* _The task_
Copy the records verbatim, starting with the line containing "Click the BlueJ application icon in title bar" and ending with the line containing "click(1270, 171)", both included.

* _Entries taken from a collection_
⟨

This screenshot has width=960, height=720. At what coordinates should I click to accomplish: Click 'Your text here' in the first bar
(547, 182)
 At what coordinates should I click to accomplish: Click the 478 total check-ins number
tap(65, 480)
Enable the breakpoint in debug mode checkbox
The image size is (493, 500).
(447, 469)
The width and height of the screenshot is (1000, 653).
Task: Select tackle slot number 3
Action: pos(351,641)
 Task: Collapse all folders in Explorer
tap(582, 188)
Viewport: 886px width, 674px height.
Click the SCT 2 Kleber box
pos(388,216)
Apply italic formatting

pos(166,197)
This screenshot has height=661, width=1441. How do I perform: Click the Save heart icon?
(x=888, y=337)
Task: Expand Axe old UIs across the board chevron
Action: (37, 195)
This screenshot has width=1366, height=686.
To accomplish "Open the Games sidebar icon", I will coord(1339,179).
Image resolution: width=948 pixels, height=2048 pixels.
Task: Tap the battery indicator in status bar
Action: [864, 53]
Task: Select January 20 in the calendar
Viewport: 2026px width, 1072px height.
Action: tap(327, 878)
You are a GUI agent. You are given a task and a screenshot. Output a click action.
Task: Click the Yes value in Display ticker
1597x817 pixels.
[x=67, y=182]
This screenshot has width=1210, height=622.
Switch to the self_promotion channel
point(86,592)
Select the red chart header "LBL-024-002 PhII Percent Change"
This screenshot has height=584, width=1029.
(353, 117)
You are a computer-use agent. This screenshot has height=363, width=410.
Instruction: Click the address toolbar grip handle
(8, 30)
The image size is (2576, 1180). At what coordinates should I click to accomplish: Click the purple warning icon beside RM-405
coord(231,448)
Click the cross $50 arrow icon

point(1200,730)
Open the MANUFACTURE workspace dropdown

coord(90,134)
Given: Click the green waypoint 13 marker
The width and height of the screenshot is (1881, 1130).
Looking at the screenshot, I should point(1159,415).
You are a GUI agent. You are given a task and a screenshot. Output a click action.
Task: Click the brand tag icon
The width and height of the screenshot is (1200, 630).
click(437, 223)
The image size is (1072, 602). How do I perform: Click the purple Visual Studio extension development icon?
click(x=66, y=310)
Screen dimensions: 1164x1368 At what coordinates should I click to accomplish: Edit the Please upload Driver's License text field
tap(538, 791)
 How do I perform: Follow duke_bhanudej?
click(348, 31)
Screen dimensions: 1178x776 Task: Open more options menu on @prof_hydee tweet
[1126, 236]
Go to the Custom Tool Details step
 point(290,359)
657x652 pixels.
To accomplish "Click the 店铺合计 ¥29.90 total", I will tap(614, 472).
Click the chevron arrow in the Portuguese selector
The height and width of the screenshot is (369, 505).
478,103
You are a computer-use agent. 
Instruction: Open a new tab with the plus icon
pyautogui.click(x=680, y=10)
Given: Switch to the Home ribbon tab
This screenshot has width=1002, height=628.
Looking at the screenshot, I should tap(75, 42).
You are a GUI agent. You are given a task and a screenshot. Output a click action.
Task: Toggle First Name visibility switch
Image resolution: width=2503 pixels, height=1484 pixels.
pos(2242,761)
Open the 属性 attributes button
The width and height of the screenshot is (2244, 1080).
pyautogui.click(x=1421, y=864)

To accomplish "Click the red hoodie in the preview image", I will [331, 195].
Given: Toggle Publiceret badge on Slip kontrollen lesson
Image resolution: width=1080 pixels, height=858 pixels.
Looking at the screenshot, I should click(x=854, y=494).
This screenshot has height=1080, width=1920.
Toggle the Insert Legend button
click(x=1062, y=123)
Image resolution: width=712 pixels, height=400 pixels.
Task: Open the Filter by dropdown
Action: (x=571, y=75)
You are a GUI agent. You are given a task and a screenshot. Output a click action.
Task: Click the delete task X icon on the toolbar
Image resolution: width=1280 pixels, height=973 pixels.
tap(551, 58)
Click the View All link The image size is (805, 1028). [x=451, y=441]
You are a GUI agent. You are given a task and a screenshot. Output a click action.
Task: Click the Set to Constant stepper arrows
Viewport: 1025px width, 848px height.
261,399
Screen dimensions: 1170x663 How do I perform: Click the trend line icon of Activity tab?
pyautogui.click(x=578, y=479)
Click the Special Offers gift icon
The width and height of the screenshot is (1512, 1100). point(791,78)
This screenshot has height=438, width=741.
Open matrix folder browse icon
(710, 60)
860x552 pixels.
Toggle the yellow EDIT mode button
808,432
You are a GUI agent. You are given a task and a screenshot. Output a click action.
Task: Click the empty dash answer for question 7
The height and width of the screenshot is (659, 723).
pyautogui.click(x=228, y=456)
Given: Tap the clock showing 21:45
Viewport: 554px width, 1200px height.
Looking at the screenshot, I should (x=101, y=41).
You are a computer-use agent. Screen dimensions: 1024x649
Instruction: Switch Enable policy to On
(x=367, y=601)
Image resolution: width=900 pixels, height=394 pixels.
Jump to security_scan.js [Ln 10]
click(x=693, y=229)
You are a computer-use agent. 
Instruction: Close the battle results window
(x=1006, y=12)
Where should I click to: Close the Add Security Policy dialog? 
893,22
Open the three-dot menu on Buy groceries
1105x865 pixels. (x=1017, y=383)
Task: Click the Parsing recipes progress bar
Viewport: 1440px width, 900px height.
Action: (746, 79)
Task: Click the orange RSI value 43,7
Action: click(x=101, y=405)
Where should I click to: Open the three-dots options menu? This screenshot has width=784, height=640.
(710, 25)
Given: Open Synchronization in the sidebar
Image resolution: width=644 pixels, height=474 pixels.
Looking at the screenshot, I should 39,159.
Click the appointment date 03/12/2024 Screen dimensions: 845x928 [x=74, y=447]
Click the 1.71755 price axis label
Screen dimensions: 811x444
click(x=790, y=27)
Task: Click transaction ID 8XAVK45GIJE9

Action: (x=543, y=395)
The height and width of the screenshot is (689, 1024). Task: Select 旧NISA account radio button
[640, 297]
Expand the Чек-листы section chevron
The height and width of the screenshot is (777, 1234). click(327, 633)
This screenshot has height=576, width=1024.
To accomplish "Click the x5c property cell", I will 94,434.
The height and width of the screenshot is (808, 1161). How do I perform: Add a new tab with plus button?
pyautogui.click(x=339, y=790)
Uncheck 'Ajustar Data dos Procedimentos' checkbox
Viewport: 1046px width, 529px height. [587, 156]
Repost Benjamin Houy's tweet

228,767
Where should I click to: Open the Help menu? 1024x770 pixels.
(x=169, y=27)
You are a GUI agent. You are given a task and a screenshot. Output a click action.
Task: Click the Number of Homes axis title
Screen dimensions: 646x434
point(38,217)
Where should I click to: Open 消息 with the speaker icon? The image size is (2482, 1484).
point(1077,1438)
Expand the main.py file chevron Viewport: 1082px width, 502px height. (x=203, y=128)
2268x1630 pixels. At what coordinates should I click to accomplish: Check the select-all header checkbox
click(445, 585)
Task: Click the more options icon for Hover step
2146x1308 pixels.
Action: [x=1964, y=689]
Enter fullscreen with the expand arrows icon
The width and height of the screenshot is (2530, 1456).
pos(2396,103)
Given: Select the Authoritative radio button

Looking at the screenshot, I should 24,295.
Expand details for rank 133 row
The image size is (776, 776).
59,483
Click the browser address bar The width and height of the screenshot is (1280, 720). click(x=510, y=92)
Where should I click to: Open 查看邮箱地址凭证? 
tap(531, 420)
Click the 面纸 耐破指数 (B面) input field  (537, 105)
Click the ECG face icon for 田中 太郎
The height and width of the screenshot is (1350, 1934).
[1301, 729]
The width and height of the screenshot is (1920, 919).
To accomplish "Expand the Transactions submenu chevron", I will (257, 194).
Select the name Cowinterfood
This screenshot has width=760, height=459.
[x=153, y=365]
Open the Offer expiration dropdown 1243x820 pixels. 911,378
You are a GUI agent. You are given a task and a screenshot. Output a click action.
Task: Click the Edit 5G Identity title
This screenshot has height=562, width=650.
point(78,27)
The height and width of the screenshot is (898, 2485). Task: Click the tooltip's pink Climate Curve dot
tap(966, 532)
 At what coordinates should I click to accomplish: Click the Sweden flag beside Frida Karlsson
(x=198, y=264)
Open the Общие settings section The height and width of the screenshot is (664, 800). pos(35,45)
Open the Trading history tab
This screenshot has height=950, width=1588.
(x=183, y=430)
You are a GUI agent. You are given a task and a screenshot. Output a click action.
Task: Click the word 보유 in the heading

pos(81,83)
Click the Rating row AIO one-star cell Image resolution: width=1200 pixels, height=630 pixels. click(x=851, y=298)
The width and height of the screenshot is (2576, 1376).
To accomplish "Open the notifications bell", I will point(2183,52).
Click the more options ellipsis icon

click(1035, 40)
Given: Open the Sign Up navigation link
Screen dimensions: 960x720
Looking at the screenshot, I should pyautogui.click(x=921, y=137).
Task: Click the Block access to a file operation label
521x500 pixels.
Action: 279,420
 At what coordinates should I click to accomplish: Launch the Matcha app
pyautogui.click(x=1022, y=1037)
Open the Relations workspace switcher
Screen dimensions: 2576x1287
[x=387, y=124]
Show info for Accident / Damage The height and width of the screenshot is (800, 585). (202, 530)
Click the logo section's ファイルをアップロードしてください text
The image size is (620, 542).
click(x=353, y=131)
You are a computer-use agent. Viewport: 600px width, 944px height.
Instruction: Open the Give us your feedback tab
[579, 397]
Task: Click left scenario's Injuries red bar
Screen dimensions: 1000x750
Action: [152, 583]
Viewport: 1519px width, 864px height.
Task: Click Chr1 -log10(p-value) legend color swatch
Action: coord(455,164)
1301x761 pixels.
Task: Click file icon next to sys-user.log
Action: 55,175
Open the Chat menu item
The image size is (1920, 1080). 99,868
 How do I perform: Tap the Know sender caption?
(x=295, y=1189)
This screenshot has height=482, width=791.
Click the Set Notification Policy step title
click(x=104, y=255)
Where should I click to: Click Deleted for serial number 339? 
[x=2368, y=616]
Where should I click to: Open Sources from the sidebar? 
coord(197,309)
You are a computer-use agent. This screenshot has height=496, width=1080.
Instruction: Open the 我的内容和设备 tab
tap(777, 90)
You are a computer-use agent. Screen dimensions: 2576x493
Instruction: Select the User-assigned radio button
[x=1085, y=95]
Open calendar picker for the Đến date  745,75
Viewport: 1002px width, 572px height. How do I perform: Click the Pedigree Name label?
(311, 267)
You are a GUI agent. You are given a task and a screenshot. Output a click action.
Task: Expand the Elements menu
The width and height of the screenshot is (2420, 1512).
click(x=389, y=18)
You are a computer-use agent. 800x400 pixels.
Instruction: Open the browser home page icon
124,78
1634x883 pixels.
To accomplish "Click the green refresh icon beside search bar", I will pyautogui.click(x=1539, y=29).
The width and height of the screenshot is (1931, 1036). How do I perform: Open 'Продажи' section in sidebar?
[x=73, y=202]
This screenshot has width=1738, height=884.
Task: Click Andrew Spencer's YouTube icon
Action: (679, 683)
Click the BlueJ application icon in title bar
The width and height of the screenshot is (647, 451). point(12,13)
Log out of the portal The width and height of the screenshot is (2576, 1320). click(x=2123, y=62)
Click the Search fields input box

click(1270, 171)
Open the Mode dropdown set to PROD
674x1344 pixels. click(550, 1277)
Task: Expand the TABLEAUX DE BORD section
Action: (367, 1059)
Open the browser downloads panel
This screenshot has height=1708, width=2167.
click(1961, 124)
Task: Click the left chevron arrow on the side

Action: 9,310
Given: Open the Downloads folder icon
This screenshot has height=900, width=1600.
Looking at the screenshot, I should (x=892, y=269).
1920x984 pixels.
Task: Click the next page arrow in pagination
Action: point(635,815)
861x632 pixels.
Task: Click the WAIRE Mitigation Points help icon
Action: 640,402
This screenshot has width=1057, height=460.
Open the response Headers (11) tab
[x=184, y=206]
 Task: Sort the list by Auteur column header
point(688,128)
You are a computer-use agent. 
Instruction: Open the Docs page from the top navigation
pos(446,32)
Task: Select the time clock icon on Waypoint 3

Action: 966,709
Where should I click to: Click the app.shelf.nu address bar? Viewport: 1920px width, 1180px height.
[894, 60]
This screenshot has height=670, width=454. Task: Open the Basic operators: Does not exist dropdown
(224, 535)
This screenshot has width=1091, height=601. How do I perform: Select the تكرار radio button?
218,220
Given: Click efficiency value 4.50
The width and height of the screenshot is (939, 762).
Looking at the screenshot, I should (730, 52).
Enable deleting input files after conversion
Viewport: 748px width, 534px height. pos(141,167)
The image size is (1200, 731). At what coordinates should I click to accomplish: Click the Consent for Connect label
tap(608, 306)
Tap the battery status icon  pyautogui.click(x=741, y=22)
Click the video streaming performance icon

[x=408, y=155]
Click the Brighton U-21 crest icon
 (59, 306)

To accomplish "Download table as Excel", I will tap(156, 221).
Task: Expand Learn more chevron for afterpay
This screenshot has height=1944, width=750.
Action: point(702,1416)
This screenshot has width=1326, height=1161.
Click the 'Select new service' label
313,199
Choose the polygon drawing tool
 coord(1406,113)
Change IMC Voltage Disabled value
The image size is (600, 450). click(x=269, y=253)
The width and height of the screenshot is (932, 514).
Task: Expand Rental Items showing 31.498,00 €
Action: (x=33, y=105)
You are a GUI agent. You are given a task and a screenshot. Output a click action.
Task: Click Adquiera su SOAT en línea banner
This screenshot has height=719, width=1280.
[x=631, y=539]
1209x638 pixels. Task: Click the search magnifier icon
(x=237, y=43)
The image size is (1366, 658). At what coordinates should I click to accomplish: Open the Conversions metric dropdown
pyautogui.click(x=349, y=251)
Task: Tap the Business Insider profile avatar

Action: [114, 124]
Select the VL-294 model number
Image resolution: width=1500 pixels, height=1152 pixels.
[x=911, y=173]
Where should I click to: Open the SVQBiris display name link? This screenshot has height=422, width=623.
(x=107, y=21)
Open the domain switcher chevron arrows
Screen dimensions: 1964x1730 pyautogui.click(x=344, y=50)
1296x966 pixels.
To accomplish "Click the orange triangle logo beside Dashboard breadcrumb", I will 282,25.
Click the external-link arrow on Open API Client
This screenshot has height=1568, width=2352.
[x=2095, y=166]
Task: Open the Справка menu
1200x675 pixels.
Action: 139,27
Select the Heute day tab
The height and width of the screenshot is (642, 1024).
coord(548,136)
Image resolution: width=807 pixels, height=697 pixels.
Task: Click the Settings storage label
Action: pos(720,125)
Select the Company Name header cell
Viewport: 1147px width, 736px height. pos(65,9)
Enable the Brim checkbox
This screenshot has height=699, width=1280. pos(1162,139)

⟩

* _Written response_
Click the BlueJ application icon in title bar
The width and height of the screenshot is (647, 451). point(12,13)
Log out of the portal The width and height of the screenshot is (2576, 1320). click(x=2123, y=62)
Click the Search fields input box

click(1270, 171)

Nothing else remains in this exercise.